▶ _THINGS TO DO_:
1. In the text on Auckland's public transport ridership, what annual trips per person did Wellington reach as of January?
2. Carry on the text on Auckland's public transport ridership, picking up right after its last sentence.

▶ _SOURCE_:
§

Since the beginning of 2003, which is as far back as I have monthly record for ridership in Auckland, Auckland’s population has increased from 1.277 million people to an estimated 1.636 million as of January this year, a 28% increase over 14 years. As mentioned, over the same time ridership has gone from 52.1 million trips to 85.1 million trips a whopping 63% increase. That has seen the number of trips rise from 40.8 per person per year to 52 as of the most recent results – during that time it at one point reached a low of 36.4 and in the 90’s reached a low of 32 trips per person.

Given we’re in the same country and working under the same overarching rules, PT in Auckland is understandably most regularly compared with that in Wellington. The capital city is also considered the PT capital of NZ thanks to consistently having a higher per capita use of PT. As of January, Wellington had 37.6 million trips on it’s PT network annually to give it a total of 73.8 trips per person per year, up from 68.3 at the beginning of 2003.

The difference between the two cities is shown below. Auckland has definitely been improving, and the gap is narrowing, but there remains a significant difference between the two cities.

Next I wanted to see how Auckland compared to other, similar cities. There is little point in comparing Auckland to mega cities like London or Tokyo, or even to cities closer to home but in the 4-5 million range like Melbourne and Sydney. So for this I’ve tried to choose cities similar in size to where Auckland is now, or will be in a few decades. In addition, I wanted cities that have a similar history, culture, housing mix, economy and who are making an interesting effort when it comes to improving PT. And of course I needed to be able to find data for them – which unfortunately often rules out cities from non-English speaking countries. If there are other cites which you think should be included and/or you have data for, let me know in the comments.

The cities I included for my comparison other than Auckland and Wellington are:

  • Australia
    • Adelaide
    • Brisbane and South East Queensland – I included SEQ as the data available is for the area rather than for just Brisbane.
    • Perth
  • Canada
    • Calgary
    • Edmonton
    • Ottawa
    • Vancouver
  • United States
    • Denver
    • Honolulu
    • Portland
    • Salt Lake City
    • Seattle

Unlike Auckland which, in my opinion, is lucky to have a single transport agency, many of the cities above have multiple transit agencies so one of the challenges with collating data for cities getting all of the details. As well as specific transport agencies, data for the information above has come from sources such as the American Public Transportation Association which publish some excellent data. For the Canadian and US cities, the data comes from their 2015 financial years.

The first thing to look at was boardings per capita. The thing that stands out the most here is the Canadian cities perform much better than all of the other cities by a significant margin. In my view, Auckland should be ultimately aiming to mirror what is being achieved in these Canadian cities but that will be no easy or quick task. Putting them aside, it appears to me that a good first target for Auckland would be to achieve about 75 trips per person per year. To do that with our current population would require us to be achieving around 121 million trips annually while to achieve Vancouver’s result would require almost double that.

§

[Data listing]
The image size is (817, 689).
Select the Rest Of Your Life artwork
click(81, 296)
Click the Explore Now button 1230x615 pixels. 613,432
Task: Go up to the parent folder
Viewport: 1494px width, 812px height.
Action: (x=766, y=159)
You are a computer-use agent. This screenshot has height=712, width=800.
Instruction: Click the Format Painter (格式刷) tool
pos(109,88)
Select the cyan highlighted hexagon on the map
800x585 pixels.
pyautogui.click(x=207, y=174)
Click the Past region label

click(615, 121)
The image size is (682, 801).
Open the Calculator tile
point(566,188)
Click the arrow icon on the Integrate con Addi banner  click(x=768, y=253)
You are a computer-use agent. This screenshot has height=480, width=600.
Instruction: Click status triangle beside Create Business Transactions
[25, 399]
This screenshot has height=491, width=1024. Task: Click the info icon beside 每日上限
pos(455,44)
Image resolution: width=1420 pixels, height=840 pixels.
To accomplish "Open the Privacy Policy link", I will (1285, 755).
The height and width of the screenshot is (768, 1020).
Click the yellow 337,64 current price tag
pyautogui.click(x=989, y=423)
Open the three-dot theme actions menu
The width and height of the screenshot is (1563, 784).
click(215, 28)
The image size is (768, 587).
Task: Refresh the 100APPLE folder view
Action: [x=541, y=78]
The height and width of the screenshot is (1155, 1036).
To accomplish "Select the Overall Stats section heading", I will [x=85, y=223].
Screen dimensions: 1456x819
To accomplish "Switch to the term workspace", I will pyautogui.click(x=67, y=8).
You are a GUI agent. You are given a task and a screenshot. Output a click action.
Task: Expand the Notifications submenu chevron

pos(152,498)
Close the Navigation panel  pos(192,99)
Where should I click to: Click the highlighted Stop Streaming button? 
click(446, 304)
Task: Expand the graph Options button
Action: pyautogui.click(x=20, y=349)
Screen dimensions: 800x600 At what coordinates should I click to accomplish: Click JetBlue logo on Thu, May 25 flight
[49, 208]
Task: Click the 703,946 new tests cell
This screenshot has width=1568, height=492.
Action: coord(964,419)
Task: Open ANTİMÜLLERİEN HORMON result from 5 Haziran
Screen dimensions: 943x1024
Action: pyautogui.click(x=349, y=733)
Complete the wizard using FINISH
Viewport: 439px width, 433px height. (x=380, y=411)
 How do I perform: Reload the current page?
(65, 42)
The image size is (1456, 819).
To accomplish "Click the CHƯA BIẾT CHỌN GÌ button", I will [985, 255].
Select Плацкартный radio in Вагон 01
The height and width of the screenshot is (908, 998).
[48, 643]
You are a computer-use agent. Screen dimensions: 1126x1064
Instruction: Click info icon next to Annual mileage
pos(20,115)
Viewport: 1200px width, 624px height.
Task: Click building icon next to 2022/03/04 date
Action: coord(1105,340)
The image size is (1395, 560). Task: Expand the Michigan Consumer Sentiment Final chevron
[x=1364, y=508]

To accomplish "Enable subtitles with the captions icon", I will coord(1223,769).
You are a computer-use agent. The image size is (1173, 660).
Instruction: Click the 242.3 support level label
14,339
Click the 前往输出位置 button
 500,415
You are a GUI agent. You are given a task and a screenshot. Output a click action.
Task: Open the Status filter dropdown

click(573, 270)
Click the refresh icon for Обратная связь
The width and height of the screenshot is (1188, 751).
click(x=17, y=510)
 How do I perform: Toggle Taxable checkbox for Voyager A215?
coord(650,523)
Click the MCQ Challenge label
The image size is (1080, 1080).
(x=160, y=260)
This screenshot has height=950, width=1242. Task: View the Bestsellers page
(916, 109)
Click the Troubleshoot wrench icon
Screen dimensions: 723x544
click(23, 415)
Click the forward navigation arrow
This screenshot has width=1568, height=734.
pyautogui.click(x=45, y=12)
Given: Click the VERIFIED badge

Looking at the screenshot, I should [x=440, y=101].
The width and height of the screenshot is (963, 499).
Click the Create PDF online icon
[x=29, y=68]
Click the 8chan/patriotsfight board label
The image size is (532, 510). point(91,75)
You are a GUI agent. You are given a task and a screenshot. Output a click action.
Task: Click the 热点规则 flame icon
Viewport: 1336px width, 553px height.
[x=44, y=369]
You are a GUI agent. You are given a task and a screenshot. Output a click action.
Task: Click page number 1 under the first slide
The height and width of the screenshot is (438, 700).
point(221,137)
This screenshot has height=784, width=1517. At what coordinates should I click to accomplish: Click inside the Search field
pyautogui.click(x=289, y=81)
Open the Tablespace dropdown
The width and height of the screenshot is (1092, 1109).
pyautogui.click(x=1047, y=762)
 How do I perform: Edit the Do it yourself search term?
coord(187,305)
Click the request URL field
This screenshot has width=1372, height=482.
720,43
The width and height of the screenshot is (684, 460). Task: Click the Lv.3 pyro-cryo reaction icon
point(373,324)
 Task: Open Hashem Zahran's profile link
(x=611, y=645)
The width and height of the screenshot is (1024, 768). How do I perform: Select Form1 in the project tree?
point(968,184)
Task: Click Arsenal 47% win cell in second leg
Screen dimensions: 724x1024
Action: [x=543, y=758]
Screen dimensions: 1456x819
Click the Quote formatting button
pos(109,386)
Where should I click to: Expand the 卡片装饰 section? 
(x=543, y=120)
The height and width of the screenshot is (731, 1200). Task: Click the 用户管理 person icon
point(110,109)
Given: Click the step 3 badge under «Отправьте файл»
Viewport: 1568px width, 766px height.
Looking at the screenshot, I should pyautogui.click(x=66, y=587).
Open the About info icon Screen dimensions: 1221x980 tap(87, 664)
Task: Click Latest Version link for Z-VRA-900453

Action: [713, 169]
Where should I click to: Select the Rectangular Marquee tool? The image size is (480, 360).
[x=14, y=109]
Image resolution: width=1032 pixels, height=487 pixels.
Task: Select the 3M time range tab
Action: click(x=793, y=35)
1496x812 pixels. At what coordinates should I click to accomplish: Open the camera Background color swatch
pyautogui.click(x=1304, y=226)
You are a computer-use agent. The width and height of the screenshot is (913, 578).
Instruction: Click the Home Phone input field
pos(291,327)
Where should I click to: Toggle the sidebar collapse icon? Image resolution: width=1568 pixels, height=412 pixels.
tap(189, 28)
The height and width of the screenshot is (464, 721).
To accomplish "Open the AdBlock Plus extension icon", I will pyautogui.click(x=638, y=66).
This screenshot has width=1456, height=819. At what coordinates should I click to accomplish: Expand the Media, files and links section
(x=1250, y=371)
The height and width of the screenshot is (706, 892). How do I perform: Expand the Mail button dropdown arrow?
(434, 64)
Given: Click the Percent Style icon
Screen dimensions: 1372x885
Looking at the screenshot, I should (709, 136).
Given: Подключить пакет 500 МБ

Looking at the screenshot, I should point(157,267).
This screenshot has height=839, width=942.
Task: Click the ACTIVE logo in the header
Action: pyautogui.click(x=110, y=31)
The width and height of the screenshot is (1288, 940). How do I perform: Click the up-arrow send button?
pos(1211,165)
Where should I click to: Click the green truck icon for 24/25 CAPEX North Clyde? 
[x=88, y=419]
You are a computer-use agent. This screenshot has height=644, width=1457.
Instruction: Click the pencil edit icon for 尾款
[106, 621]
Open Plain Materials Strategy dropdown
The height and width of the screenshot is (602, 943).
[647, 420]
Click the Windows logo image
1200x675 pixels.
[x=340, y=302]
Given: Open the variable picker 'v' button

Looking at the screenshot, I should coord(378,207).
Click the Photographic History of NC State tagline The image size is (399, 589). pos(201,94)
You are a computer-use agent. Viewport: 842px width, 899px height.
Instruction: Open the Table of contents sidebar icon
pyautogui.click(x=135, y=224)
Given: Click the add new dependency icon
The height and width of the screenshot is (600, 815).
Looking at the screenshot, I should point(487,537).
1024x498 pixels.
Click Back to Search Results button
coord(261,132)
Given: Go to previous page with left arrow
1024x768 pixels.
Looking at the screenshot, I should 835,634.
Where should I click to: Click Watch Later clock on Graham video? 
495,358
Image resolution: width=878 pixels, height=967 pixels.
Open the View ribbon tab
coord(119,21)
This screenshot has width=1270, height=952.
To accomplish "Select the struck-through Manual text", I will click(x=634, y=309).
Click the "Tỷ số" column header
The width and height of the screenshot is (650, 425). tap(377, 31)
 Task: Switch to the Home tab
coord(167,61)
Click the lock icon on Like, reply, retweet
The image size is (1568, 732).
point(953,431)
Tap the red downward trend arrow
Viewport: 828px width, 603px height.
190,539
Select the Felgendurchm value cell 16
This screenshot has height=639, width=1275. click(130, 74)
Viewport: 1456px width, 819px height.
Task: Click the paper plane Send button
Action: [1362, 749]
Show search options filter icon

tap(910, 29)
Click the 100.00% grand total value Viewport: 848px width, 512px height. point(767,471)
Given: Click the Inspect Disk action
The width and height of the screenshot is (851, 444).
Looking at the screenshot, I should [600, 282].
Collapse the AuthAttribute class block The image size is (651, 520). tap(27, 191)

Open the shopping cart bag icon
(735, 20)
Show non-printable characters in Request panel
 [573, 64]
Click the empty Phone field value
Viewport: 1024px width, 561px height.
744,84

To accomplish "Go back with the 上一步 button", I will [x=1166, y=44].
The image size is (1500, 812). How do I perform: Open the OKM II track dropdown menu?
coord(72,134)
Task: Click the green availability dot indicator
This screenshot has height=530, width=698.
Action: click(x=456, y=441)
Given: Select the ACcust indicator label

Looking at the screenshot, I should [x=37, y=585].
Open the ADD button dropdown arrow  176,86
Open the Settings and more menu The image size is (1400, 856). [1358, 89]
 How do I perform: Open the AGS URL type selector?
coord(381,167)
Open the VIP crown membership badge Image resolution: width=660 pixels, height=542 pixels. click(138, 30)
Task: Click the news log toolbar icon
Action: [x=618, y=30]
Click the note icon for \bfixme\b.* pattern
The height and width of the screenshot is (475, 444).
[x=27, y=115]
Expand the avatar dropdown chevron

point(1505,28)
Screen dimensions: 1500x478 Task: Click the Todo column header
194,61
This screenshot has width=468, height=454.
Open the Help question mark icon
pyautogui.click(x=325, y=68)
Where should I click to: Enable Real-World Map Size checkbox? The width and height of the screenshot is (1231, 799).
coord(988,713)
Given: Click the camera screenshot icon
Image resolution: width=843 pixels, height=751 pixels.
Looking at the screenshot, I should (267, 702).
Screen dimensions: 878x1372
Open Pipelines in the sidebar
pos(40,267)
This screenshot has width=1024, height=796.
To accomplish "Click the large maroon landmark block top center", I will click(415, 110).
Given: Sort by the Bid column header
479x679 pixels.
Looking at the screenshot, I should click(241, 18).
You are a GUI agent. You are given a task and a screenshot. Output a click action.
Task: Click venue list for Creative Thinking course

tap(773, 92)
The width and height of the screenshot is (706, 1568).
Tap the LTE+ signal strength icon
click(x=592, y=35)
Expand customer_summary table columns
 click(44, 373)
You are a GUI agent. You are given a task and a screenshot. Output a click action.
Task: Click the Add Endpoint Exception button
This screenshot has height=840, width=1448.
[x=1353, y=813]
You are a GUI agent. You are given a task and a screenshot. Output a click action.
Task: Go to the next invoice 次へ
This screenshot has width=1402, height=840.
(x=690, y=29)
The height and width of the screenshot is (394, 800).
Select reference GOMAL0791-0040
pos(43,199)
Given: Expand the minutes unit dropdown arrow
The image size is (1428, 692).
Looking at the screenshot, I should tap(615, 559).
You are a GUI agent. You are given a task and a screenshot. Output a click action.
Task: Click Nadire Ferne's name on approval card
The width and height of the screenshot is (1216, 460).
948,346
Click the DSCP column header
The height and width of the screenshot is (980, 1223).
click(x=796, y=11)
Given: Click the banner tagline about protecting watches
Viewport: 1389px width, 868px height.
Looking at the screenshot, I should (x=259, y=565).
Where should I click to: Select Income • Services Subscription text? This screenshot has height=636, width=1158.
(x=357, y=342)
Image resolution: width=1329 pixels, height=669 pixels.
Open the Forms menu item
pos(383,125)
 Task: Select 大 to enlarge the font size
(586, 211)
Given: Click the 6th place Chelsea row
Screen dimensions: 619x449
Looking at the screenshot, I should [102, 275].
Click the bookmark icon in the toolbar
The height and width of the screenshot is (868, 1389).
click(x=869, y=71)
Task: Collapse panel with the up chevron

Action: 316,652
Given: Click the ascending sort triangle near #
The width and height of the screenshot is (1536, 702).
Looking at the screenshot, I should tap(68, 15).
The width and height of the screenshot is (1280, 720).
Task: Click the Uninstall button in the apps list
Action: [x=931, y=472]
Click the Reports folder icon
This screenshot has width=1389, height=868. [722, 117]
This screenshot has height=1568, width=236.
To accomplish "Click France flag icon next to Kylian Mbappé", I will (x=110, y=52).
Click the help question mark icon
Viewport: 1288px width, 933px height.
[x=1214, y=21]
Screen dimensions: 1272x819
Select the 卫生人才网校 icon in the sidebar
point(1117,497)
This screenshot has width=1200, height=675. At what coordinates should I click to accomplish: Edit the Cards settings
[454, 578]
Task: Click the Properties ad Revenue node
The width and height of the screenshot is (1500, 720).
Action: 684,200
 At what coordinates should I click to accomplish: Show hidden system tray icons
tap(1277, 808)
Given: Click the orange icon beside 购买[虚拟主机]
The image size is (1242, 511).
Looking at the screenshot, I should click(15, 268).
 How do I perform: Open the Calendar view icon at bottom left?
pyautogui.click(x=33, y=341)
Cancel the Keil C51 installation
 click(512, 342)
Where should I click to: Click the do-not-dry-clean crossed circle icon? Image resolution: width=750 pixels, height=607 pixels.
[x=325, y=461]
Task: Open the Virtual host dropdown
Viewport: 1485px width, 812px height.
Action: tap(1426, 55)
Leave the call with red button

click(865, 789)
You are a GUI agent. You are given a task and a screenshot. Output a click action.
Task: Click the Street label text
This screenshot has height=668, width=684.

§

▶ _ANSWERS FOR THIS EXERCISE_:
1. 73.8 trips per person per year.

2.
Arguably it would be better to measure linked journeys but only the Canadian cities report on that – and even then they still outperform all of the other cities.

But the number of trips wasn’t the only data I collated. I was also interested in other metrics like farebox recovery. This is important as the government, through the NZTA require us to achieve a 50% farebox recovery. We’ve been tracking how we’re performing on this on a regular basis, and it had risen to a high of above 51% in May last year but has since fallen back to about 46% with changes like the introduction of Simplified Fares. The results below for Auckland are to the end of the last financial year. They show compared to other the other cities, Auckland (and Wellington) perform relatively well and at a similar level to the Canadian cities.

Given we perform well, I thought it would be interesting to see how those figures break down. To do this I compared the costs and fare revenues for each system to the number of passenger kilometres travelled and the results were interesting.

  • When looking at operational costs, Auckland is about average and within the same range as the Canadian and US cities. The Australian cities are notable for being much higher than cities in other countries.
  • For revenue, Aucklanders pay more per km travelled than all other systems I’ve compared to. Some of this will have changed with Simplified Fares which generally lowered fares for longer distance travel so it will be interesting to see what the results in the coming years are. I’m sure some would argue that we should try to reduce fares but given that ridership continues to grow, it seems like a better opportunity is to use that extra revenue to provide more services.

It seems to me that while Auckland still has a considerable way to go before we could say it is performing at a satisfactory level, by in large, Auckland is heading in the right direction. Ridership is growing both in total and per capita and compared to the Australian and US cities we, we do well on farebox recovery – although whether we should aim 50% is an entirely different debate. If we want to match the benchmarks set by those Canadian cities we need to keep doing what we’re doing but do a lot more of it. Improvements like those planned for the new bus network are an important element in helping grow ridership while keeping costs under control. But it’s also clear that the best opportunity for significant improvement to PT use is building of the Rapid Transit Network.

What do you make of these results?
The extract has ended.